Christophe VG edited this page Mar 6, 2017 · 2 revisions

The Human Parser Generator (HPG) accepts EBNF grammars, for which it can generate parsers.

HPG Grammar Design

It also supports most BNF syntactic sugar, but always requires a line termination, as required by EBNF. Besides that it adds extended functionality and support for easier grammar design:

Optional Sequence Separator

Still supported, but not required is the , (colon) in between parts of a sequence. This improves readability greatly.

Automatic Whitespace Consumption

All whitespace is automatically consumed, removing its explicit presence in rule definitions. Again, this improves readability of the grammar.

Use of the EBNF Extensions Mechanisme for Extractors

Using the EBNF extension support, ? ... ?, extractors are added to allow consumption of (regular expression) patterns.

Named Terminal Expressions

Identifiers, strings, and extractors can be given an alternate name using the <name> @ prefix.
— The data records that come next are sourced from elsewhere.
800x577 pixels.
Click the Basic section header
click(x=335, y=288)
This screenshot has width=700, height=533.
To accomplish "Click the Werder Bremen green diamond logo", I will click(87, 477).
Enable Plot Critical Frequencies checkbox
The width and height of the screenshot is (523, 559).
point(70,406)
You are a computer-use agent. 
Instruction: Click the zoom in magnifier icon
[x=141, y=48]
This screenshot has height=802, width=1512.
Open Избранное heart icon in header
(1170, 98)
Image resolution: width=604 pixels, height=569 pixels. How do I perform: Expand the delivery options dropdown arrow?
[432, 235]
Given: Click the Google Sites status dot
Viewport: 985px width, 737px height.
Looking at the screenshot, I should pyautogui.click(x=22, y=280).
See upcoming information on the generator's conventions and implicit generation rules.

No Support for Spaces in Rule Names

Spaces in rule names (left hand side of rules) are not allowed. For now, e.g. use dashes. The generator will generate Pascal-cased names.

Alternative Syntax Support

A few alternative syntax options are available. These were added because it was easy to do and allows for easier importing of existing grammars.
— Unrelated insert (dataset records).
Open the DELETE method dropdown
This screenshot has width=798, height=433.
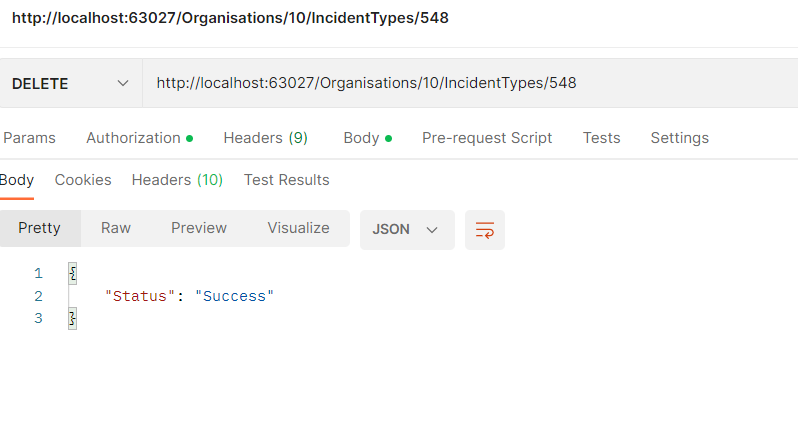[71, 84]
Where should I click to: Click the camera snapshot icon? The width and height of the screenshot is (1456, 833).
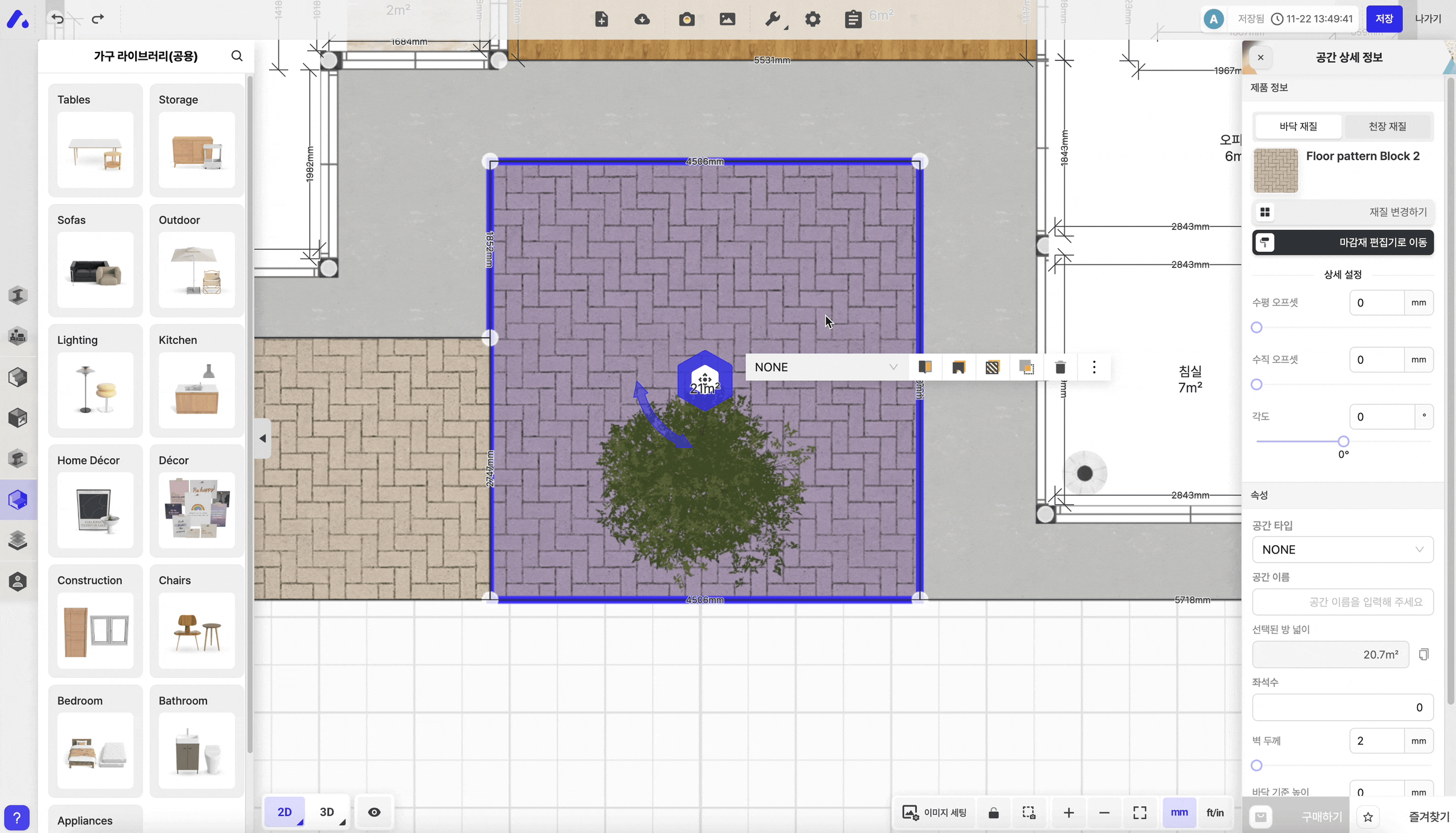pyautogui.click(x=686, y=19)
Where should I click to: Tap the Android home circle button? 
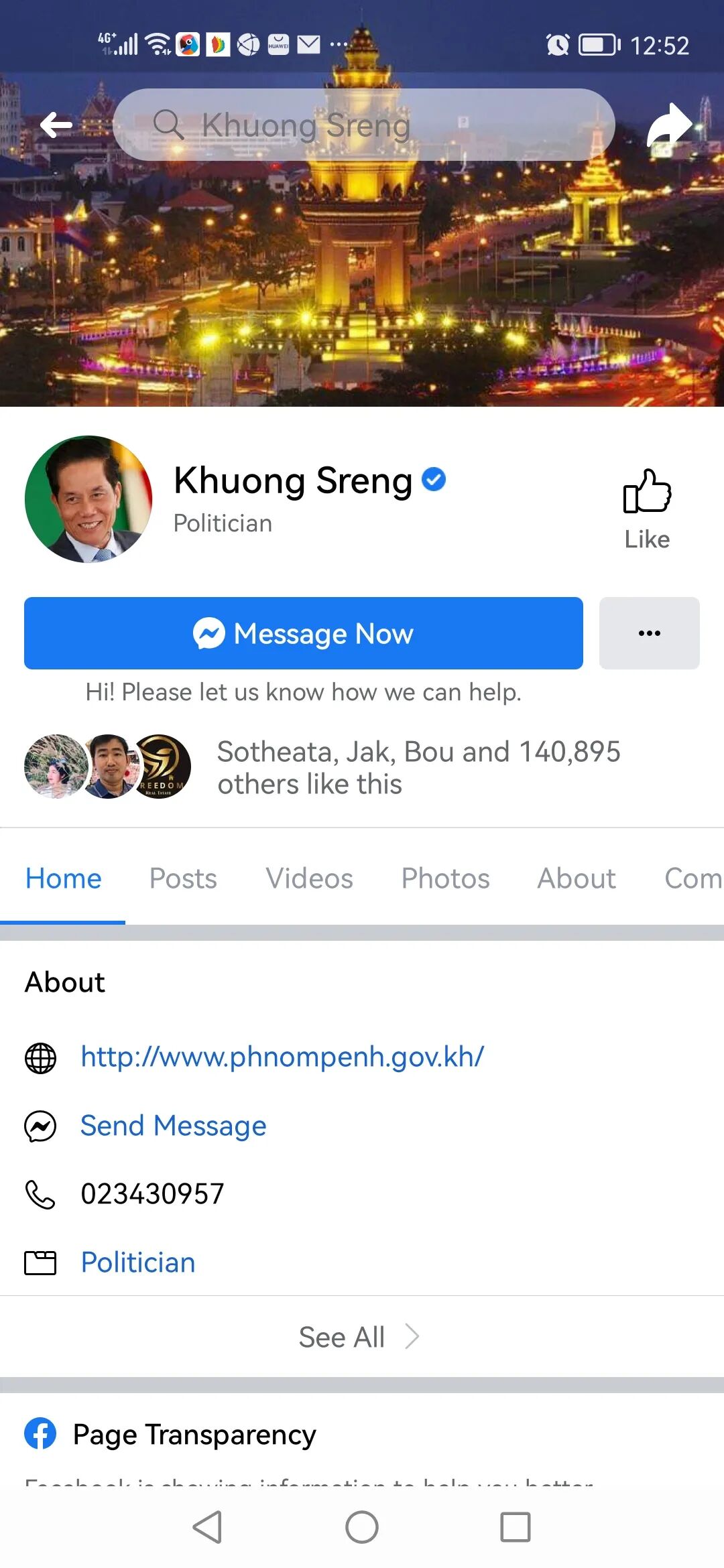coord(362,1528)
To bring BNF closer, it is possible to use = in stead of ::= and to have diamond brackets < ... > surrounding rule names.
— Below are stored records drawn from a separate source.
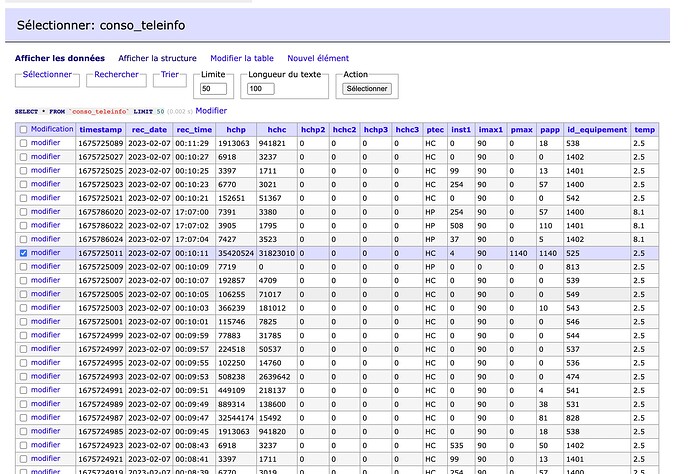The width and height of the screenshot is (690, 474).
Task: Expand the Rechercher filter section
Action: coord(117,75)
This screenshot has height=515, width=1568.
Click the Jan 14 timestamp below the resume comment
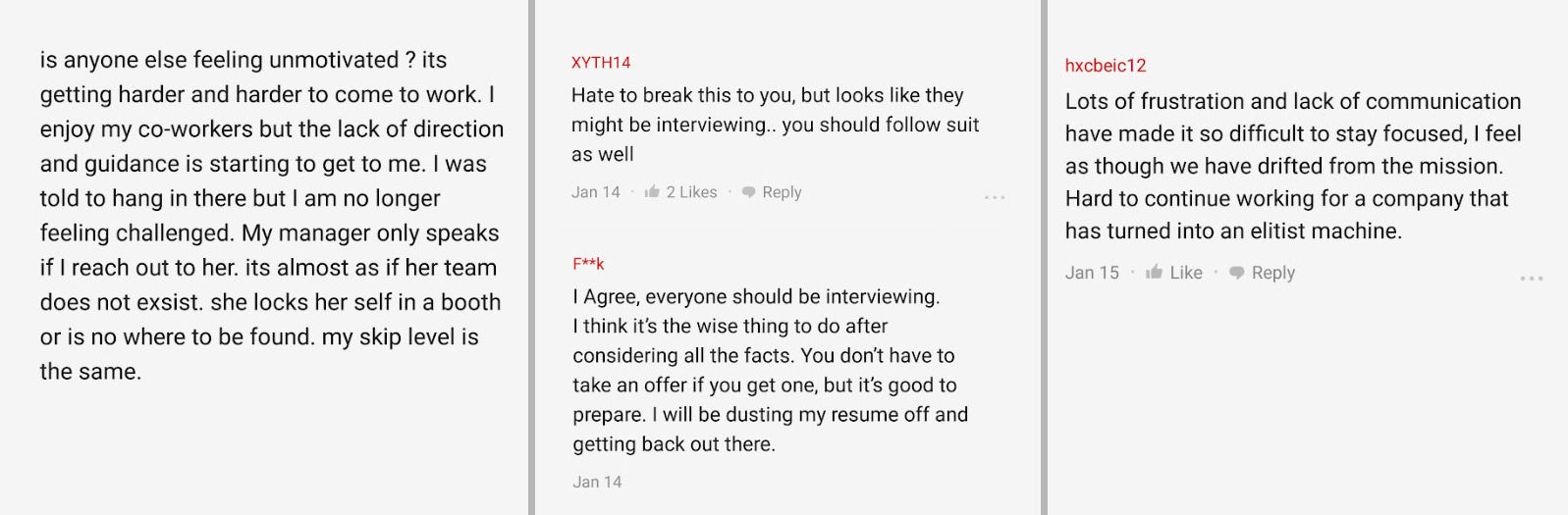[597, 482]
Because we support spanning rules over multiple lines, it is not possible to remove the rule terminator ;, but an alternative terminator . is also provided.

HPG's Grammar

The grammar for the Human Parser Generator EBNF-like notation looks like this:

(* Human Parser Generator grammar *)

grammar                     = { rule } ;

rule                        = [ _ @ "<" ] identifier [ _ @ ">" ]
                              ( _ @ "::=" | _ @ "=" )
                              expression
                              ( _ @ ";" | _ @ "." )
                            ;

expression                  = alternatives-expression
                            | non-alternatives-expression
                            ;

alternatives-expression     = non-alternatives-expression "|" expression ;

non-alternatives-expression = sequential-expression
                            | atomic-expression
                            ; 

sequential-expression       = atomic-expression [ _ @ "," ] non-alternatives-expression ;

atomic-expression           = nested-expression
                            | terminal-expression
                            ;

nested-expression           = optional-expression
                            | repetition-expression
                            | group-expression
                            ;

optional-expression         = "[" expression "]" ;
repetition-expression       = "{" expression "}" ;
group-expression            = "(" expression ")" ;

terminal-expression         = identifier-expression
                              | string-expression
                              | extractor-expression
                              ;

identifier-expression       = [ name ] [ _ @ "<" ] identifier [ _ @ ">" ] ;
string-expression           = [ name ] string ;
extractor-expression        = [ name ] "?" "/" pattern "/" "?" ;

name                        = identifier "@" ;

identifier                  = ? /([A-Za-z_][A-Za-z0-9-_]*)/ ? ;
string                      = ? /"([^"]*)"|^'([^']*)'/ ? ;
pattern                     = ? /(.*?)(?<keep>/\s*\?)/ ? ;

_                           = ? /\(\*.*?\*\)/ ? ;

Check the repository's version of hpg.bnf for the latest version.